Russland: Mautpflicht auf russischen Straßen ab November 2015?

In Russland soll ab dem 15. November 2015 ein neues System zur Erhebung von Mautgebühren für Lkw mit einem zulässigen Gesamtgewicht (zGG) von mehr als zwölf Tonnen eingeführt werden. Das berichten verschiedene Pressedienste dieser Tage. Die in der russischen Presse kursierenden Berichte konnten bisher von offizieller Seite nicht bestätigt werden.
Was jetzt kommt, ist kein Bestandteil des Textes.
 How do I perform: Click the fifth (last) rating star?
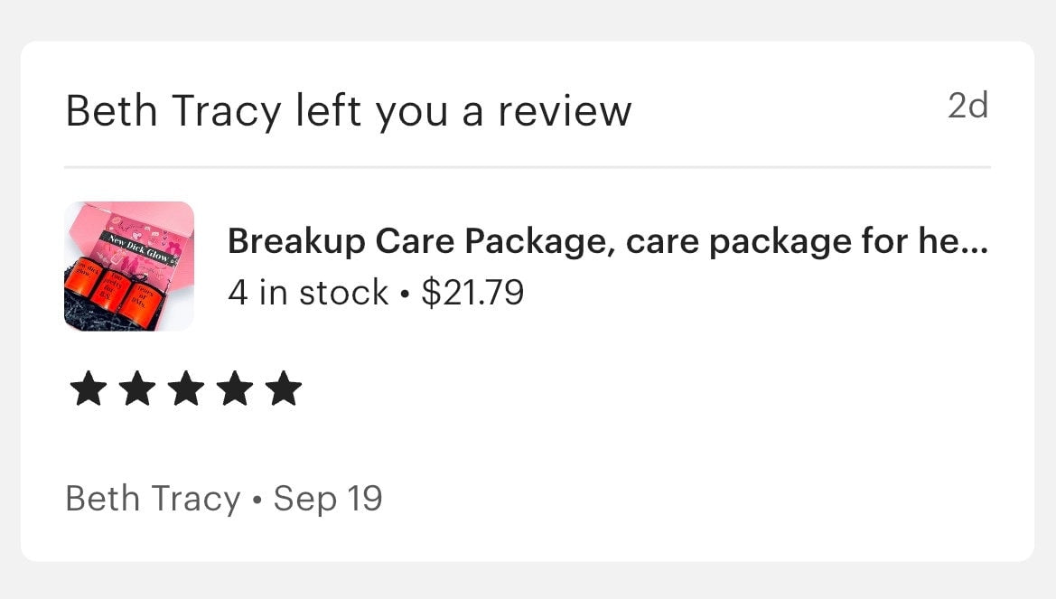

Der Deutsche Speditions- und Logistikverband (DSLV) hat bereits das Bundesverkehrsministerium gebeten, die russischen Behörden offiziell um Auskunft zu bitten und nähere Informationen über die Einführung einer solchen Maut zu übermitteln. Es ist derzeit völlig ungewiss, wie die Entrichtung dieser Maut ab Mitte November 2015 erfolgen soll und wie und wo betroffene Unternehmer außerhalb Russlands die vorgeschriebene OBU (kostenlos!) erhalten können. In jedem Fall soll die Maut vor der Nutzung der Straßen, also beim Grenzübertritt, entrichtet werden. Verstöße gegen die Mautpflicht sollen mit Bußgeldern zwischen 5.000 und 450.000 Rubel geahndet werden. Auch bleibt zu klären, was mit der Straßenbenutzungsgebühr geschieht, die derzeit für Lkw über 3,5 Tonnen zGG aus 13 EU-Staaten – darunter Deutschland – für das Befahren des russischen Straßennetzes erhoben wird.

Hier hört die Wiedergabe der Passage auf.